When a fiery scuffle goes awry, both are sentenced and cryogenically frozen in 1996, only for Phoenix to escape in 2032 in what’s now San Angeles, a fictional megalopolis where violent crime has been abolished. With future cops unable to recapture a dangerous 21st-century criminal, Sandra Bullock’s rookie Lenina Huxley convinces her superiors to defrost Spartan to help out. Cue explosions.
‘I was both apprehensive and excited,’ remembers Brambilla, casting his mind back to when he started the film at just 27 years old.
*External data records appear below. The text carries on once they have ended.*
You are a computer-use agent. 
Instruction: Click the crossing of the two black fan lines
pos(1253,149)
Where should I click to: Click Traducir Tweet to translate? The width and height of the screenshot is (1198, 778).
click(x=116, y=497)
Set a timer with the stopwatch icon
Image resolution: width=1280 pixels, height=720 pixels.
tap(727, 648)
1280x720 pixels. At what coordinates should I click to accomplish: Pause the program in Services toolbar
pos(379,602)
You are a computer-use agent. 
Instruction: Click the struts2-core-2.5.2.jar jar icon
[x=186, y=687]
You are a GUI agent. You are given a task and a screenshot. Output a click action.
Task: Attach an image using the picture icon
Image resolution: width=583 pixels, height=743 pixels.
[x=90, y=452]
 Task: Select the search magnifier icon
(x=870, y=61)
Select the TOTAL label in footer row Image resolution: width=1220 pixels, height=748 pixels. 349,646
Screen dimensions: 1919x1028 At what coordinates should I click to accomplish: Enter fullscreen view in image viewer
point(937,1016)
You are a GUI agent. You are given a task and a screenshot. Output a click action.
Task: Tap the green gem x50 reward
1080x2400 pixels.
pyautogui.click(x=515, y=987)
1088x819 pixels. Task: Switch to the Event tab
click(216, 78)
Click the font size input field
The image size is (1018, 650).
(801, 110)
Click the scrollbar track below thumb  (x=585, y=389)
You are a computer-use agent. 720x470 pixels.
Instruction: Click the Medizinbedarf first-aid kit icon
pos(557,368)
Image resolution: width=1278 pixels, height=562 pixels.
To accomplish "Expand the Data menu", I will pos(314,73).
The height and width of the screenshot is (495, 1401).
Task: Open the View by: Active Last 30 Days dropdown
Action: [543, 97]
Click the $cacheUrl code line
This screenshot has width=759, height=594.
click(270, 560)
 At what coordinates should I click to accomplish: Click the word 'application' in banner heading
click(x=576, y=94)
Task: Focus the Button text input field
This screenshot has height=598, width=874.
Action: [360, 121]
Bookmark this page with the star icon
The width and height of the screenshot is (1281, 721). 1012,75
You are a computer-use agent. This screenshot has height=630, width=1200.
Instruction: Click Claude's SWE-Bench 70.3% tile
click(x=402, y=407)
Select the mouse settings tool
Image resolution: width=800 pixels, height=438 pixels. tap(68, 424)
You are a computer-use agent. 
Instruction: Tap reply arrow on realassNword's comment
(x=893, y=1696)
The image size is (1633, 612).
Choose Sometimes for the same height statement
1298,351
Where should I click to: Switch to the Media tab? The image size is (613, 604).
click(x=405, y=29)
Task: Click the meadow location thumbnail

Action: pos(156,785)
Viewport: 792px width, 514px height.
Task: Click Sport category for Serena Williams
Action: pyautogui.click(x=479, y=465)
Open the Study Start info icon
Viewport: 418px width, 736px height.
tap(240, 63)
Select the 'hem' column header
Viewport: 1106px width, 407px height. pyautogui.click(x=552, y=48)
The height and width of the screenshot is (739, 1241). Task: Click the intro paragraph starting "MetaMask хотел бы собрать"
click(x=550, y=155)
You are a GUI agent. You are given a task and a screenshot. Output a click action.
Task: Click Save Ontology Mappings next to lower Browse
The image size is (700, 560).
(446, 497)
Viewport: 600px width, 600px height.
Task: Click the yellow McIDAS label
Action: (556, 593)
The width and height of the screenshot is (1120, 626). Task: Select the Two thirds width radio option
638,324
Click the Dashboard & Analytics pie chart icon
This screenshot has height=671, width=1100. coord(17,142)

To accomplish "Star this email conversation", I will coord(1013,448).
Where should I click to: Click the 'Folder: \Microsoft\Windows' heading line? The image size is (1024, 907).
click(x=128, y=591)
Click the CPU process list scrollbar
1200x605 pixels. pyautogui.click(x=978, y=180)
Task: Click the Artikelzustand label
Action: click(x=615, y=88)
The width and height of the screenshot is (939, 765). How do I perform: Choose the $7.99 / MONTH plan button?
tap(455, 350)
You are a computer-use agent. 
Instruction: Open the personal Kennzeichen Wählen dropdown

Brambilla cut his teeth in commercials alongside David Fincher, and Demolition Man served as his Hollywood calling card and an opportunity to show what he could do with a $70m action-movie budget. ‘It was a great opportunity,’ he tells Buff. ‘At the time, it was rare to have a young guy be given that kind of budget. It was a little bit horrifying to deal with that pressure, but at the same time it was just filmmaking to me. I wasn’t worried about politics or anything like that.’
That last element came in handy when working with Stallone and Snipes, both of whom were at the height of their powers in the early 90s. ‘Stallone was incredibly easy to work with. He loved the fact that he was in a movie with a guy who had attention to detail and I was the only director to ask him to do 14 takes on things,’ laughs Brambilla. ‘When you’re that young, you don’t really understand how daunting a project like this can be, you just jump in.
‘Wesley was also fantastic,’ he continues. ‘He’d show up and improvise and do things that were off the page. We were rewriting his dialogue based on what he’d done and the direction his character was taking. It was a very free-form experience. Before the fight scenes, we’d play the Rocky and New Jack City music, and he and Stallone would get into the mood. It was a really fun shoot.’
That’s not to say it was without its stresses. In addition to going over schedule, an early clash on set led to a last-minute cast shuffle. ‘Lori Petty was originally playing [Huxley] but after the second day of shooting, we realised it
just wasn’t working with Stallone. Luckily, we saw Sandra two days later and she jumped in with the most enthusiasm I’ve ever seen,’ recalls Brambilla. ‘She brought this innocent, goofy sense of humour, which was very much her own personality. She’s essentially playing herself in the future.’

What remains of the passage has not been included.